By Anna Passyn, LPC
The New Normal, a phrase I’ve grown to dislike the more it’s used and the more it refers to situations and outcomes that seem anything but normal during this pandemic, may correctly and truly describe something. Finally. Teletherapy.
Six months ago, when we were naively contemplating how the year would unfold, my colleagues and I discussed teletherapy from the comfort of our offices. What would it be like? For us? For our clients? What would we miss? Interestingly, we spent very little time discussing what we, and our clients, would gain. We worried that the work would not be as effective, a concern which research refutes; we were concerned that we would lose the connection to our clients, a worry that has not been borne out in practice.

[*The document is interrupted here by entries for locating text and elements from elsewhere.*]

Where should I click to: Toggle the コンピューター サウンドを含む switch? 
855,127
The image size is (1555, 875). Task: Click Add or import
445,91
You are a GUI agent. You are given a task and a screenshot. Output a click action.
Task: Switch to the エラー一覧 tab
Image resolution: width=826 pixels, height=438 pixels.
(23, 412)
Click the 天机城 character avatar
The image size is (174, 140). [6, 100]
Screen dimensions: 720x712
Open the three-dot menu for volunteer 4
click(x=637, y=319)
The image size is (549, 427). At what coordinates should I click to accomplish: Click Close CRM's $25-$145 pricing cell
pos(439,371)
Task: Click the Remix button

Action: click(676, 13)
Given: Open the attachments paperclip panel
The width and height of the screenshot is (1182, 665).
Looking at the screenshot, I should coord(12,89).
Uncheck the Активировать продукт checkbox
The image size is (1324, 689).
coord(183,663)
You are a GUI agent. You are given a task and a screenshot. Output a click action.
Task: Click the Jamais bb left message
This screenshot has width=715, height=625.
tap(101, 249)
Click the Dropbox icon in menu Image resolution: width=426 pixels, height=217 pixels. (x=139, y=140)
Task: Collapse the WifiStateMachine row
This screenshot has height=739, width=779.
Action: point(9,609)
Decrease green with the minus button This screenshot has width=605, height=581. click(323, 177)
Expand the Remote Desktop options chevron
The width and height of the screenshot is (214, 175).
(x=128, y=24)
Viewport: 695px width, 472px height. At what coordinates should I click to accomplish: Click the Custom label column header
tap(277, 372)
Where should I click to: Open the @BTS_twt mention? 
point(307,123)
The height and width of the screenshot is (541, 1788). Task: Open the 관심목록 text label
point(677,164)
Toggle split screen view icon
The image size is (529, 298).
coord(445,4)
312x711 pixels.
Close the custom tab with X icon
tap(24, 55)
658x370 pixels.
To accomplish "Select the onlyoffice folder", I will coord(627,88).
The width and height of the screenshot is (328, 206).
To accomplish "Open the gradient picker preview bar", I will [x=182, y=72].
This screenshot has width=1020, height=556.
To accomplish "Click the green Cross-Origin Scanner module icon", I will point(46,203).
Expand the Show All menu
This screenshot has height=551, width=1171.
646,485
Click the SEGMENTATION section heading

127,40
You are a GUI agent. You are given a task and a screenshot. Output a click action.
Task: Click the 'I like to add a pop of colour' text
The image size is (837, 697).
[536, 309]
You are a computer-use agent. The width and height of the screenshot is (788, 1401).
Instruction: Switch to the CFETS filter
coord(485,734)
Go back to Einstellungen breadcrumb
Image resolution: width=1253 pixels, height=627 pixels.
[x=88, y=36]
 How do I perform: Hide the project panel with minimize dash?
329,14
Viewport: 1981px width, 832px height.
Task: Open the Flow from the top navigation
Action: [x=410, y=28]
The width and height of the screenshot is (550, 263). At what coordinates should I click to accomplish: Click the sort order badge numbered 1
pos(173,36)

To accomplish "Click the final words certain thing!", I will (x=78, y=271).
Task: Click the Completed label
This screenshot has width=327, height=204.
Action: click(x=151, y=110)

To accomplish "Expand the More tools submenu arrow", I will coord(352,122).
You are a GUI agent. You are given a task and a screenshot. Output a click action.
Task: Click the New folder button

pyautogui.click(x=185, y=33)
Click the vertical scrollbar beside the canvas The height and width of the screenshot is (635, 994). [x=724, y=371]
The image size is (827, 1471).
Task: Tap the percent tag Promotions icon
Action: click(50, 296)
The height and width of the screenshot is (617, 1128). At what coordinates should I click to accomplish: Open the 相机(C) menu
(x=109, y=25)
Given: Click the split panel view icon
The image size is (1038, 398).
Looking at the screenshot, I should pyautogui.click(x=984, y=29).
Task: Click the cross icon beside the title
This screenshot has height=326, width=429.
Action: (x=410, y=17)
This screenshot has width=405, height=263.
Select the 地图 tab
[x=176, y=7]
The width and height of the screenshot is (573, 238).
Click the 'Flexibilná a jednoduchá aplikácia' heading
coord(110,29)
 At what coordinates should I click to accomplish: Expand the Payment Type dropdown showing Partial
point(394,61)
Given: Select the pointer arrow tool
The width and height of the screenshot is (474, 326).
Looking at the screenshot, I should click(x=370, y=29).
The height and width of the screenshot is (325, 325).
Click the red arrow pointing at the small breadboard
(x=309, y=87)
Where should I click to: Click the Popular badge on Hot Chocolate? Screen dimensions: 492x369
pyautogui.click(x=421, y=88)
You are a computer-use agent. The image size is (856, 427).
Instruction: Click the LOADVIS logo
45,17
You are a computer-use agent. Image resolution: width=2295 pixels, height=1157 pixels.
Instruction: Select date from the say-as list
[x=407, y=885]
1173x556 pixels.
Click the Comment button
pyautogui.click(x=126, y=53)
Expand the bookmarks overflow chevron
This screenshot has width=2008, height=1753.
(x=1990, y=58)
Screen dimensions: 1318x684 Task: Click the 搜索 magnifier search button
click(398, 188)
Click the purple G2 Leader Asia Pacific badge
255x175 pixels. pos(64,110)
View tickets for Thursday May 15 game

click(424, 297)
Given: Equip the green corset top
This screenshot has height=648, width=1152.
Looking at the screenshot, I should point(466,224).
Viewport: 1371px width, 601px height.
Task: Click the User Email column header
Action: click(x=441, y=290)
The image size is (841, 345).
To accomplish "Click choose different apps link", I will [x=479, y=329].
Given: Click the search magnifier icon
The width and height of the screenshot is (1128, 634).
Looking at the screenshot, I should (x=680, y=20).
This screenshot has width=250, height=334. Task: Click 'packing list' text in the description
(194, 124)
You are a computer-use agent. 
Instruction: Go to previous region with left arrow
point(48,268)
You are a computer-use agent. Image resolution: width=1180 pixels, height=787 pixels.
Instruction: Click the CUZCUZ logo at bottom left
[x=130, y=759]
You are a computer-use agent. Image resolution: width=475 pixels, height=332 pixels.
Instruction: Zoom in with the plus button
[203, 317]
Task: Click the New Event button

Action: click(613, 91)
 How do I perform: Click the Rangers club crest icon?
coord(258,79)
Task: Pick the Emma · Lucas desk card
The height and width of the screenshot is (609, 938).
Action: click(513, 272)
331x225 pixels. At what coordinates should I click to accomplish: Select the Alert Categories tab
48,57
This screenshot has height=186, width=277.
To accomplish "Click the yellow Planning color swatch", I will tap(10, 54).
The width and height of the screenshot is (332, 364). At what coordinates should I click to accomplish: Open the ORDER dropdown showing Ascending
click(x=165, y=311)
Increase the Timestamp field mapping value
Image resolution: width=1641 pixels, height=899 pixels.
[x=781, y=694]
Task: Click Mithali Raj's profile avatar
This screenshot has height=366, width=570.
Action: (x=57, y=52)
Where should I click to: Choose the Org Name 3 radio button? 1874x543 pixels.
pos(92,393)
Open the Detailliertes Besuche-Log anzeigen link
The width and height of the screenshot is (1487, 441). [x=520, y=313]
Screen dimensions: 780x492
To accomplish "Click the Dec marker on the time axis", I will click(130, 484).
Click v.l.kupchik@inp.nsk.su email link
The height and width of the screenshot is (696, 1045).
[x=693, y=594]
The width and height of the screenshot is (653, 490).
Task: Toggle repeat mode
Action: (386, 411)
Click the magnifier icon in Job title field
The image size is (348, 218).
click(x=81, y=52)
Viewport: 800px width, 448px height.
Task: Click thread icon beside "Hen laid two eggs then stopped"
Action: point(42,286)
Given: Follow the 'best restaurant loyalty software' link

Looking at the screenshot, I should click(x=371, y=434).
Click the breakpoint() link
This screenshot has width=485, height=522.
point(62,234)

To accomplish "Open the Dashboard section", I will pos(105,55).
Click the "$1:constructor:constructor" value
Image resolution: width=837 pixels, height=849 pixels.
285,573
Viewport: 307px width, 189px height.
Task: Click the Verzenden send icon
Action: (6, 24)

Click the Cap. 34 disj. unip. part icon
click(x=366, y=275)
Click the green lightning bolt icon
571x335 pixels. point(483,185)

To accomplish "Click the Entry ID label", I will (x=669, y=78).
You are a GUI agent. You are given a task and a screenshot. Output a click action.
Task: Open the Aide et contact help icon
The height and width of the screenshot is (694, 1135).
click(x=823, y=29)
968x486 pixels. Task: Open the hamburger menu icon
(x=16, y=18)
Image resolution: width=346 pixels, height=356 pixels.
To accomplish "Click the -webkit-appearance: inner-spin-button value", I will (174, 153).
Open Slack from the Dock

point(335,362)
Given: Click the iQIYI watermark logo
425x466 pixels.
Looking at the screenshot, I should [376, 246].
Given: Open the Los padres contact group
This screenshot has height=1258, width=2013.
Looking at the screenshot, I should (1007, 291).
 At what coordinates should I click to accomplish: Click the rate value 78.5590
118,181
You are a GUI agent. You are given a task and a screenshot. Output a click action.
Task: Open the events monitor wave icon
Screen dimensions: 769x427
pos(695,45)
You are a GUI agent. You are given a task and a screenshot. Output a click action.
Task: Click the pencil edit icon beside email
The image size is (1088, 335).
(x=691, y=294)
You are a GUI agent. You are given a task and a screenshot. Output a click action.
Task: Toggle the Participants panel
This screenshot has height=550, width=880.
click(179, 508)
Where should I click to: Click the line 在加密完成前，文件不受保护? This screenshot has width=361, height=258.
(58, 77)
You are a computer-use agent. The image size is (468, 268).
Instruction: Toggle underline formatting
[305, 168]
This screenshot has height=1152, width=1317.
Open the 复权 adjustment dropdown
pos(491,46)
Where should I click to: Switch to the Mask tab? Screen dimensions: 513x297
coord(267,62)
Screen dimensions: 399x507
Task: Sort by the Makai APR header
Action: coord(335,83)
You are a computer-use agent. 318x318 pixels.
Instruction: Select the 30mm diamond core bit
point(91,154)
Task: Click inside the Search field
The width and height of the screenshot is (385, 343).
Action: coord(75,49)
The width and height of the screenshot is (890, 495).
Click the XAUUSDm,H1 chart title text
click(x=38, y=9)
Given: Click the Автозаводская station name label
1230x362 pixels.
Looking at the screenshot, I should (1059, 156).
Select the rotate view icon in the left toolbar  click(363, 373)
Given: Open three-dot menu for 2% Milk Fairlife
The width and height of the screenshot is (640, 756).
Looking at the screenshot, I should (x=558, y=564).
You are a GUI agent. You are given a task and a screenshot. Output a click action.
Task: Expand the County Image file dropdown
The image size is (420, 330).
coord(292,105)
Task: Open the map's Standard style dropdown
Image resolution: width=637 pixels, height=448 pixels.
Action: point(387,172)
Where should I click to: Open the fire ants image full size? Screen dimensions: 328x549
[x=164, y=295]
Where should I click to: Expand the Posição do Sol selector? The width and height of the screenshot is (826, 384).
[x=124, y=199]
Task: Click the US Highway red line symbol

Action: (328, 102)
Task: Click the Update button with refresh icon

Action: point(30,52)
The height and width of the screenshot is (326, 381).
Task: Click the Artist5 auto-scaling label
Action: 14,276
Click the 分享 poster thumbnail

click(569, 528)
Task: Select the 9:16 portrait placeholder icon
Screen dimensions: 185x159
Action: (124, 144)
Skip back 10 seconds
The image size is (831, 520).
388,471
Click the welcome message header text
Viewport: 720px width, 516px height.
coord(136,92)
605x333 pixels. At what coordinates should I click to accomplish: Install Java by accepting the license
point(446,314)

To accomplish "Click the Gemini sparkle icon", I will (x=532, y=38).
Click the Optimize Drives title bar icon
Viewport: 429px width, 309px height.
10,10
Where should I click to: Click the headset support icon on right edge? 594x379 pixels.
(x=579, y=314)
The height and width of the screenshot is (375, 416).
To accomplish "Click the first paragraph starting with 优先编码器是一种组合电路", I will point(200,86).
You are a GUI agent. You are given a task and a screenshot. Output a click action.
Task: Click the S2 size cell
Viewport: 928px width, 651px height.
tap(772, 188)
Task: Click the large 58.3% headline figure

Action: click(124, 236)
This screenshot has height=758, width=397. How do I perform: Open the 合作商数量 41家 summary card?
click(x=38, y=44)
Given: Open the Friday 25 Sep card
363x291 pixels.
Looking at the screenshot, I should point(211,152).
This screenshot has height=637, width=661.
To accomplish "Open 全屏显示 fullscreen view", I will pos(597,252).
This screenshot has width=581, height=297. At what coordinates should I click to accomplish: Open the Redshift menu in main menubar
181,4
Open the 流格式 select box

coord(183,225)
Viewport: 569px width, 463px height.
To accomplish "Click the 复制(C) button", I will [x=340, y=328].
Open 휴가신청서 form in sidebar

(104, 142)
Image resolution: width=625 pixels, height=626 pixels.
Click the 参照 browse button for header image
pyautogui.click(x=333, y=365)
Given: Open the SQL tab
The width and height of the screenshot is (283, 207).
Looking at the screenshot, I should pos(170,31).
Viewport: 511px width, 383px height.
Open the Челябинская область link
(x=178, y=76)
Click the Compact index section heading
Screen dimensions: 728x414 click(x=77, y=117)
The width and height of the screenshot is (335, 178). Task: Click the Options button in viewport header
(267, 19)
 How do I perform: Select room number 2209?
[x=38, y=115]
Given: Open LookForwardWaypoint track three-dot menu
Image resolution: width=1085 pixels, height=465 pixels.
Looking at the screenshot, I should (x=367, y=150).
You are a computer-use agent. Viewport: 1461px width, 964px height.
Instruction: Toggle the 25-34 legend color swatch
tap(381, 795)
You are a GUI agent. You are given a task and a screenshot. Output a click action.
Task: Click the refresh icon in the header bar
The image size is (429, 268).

As we move into the fifth month of all virtual practice, we are learning a lot; and we are learning that there are more advantages than first suspected. Clients are beginning sessions right after a run, getting children set up with a project in the next room or while sitting outside in the sun. The absence of the commute time, the hassles of traffic and additional time away from home have become a consistent source of “gain” expressed by our clients. And that holds true for therapists as well. We are now able to exercise ourselves and/or our dogs between sessions, touch base with partners and children for a meal or a quick in-person conversation. We also see clients and therapists experiencing an intimacy that is new and different. Child therapists are seeing the toys their clients play with for comfort and connection; seeing our clients’ homes, learning what they surround themselves with and where they find solace are new insights gained by this way of connecting. And, while some clients have a hard time finding the spot in their homes that provides privacy and quiet, when they do find that spot many also find an ability and willingness to open up to their therapists in new ways – at ease in their own, comfortable spaces, clients are able to fully relax into the moment.
So, what will be the New Normal? With evidence supporting the effectiveness of teletherapy, and now with an abundance of experience that points to its benefits, it seems teletherapy is here to stay. The New York Times reports (see: https://www.nytimes.com/2020/07/09/well/mind/teletherapy-mental-health-coronavirus.html) that many therapists are now intending to offer teletherapy after the lift of pandemic restrictions. The potential gain of scheduling flexibility and the comfort felt by clients is likely going to make teletherapy the best choice for many. And many therapists prefer retaining that flexibility as well. Finally, something that feels normal as part of the New Normal.